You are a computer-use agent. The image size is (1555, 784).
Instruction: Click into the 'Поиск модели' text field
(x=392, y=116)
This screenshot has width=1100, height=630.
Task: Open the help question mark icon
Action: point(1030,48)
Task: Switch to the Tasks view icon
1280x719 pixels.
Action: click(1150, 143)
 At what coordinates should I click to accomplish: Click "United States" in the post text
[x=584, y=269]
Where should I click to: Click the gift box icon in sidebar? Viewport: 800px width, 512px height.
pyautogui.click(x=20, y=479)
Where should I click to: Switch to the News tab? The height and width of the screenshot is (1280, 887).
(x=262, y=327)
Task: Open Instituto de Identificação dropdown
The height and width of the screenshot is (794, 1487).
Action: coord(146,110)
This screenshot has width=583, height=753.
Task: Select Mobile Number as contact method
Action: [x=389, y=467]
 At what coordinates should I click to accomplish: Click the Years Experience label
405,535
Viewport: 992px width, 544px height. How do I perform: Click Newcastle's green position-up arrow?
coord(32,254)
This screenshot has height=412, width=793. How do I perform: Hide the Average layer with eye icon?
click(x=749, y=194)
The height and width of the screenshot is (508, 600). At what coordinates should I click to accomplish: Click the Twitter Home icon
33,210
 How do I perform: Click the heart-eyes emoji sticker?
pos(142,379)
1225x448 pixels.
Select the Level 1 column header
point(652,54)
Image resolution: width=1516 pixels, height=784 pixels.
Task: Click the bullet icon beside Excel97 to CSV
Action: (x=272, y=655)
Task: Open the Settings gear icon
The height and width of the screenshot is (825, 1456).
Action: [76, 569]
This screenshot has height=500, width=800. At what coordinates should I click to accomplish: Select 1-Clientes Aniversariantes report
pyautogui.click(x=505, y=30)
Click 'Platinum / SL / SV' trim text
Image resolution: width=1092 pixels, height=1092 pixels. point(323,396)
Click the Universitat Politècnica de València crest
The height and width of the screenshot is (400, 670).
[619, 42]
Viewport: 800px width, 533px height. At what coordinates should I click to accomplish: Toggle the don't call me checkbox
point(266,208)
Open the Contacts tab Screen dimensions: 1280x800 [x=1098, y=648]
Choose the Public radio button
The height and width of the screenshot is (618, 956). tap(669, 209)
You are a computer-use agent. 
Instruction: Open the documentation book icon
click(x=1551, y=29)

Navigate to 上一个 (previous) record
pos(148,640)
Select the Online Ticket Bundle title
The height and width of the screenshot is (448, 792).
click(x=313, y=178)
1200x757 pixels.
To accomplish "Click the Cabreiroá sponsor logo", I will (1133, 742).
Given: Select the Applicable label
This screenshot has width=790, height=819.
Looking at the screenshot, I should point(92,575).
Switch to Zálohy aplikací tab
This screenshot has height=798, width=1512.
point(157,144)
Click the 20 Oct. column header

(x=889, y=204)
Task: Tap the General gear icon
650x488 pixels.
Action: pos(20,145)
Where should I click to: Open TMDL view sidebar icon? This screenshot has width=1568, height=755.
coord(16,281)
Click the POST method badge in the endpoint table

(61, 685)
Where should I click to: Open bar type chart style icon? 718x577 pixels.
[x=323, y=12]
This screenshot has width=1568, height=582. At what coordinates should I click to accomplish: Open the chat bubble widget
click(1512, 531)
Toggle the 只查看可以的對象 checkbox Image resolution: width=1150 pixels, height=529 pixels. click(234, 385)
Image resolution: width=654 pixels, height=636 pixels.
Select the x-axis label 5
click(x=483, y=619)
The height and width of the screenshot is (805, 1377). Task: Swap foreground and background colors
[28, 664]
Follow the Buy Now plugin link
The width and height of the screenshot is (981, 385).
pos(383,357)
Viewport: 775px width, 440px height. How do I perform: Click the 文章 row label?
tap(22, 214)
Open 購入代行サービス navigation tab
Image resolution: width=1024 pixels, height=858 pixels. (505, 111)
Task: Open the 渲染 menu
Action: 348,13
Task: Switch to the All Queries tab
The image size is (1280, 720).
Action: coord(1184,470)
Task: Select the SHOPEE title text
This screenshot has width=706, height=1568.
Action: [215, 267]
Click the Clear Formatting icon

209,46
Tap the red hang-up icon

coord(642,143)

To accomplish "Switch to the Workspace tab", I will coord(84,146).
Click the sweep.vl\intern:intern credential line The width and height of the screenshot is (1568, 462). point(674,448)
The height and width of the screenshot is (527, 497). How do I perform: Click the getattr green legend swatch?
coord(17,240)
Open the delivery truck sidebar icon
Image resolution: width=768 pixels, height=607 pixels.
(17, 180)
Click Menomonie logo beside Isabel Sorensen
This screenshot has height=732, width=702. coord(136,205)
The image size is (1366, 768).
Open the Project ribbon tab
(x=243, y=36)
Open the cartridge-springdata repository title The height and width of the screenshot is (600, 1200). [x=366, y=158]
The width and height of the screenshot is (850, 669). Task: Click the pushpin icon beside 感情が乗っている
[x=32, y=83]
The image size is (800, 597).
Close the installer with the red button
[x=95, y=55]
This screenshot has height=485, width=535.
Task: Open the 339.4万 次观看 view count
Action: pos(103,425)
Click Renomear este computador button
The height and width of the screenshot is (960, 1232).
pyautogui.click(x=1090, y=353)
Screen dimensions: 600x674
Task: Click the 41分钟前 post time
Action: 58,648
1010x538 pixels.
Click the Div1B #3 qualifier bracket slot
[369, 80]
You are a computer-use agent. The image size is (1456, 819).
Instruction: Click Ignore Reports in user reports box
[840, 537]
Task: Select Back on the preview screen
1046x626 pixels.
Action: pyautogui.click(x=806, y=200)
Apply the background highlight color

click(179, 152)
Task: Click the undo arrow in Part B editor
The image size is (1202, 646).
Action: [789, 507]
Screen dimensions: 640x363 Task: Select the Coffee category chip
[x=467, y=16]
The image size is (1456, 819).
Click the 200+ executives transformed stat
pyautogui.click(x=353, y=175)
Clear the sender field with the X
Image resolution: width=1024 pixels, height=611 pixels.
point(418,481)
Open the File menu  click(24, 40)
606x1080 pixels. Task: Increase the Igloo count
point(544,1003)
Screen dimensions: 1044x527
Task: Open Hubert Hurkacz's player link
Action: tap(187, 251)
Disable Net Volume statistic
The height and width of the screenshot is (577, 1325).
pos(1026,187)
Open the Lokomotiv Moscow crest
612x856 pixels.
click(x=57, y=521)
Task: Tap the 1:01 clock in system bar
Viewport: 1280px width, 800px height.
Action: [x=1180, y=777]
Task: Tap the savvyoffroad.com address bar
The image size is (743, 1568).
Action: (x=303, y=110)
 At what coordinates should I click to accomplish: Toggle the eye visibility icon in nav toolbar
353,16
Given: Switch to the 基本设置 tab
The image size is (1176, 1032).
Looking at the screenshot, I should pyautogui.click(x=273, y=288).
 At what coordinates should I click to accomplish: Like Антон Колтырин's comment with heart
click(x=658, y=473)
* * *
• **WHAT YOU HAVE TO DO**
Give the exact lines, and only those, from the line containing "Task: Select the SHOPEE title text" through the line containing "Click Renomear este computador button" in the entries above.

• **WRITTEN ANSWER**
Task: Select the SHOPEE title text
This screenshot has width=706, height=1568.
Action: [215, 267]
Click the Clear Formatting icon

209,46
Tap the red hang-up icon

coord(642,143)

To accomplish "Switch to the Workspace tab", I will coord(84,146).
Click the sweep.vl\intern:intern credential line The width and height of the screenshot is (1568, 462). point(674,448)
The height and width of the screenshot is (527, 497). How do I perform: Click the getattr green legend swatch?
coord(17,240)
Open the delivery truck sidebar icon
Image resolution: width=768 pixels, height=607 pixels.
(17, 180)
Click Menomonie logo beside Isabel Sorensen
This screenshot has height=732, width=702. coord(136,205)
The image size is (1366, 768).
Open the Project ribbon tab
(x=243, y=36)
Open the cartridge-springdata repository title The height and width of the screenshot is (600, 1200). [x=366, y=158]
The width and height of the screenshot is (850, 669). Task: Click the pushpin icon beside 感情が乗っている
[x=32, y=83]
The image size is (800, 597).
Close the installer with the red button
[x=95, y=55]
This screenshot has height=485, width=535.
Task: Open the 339.4万 次观看 view count
Action: pos(103,425)
Click Renomear este computador button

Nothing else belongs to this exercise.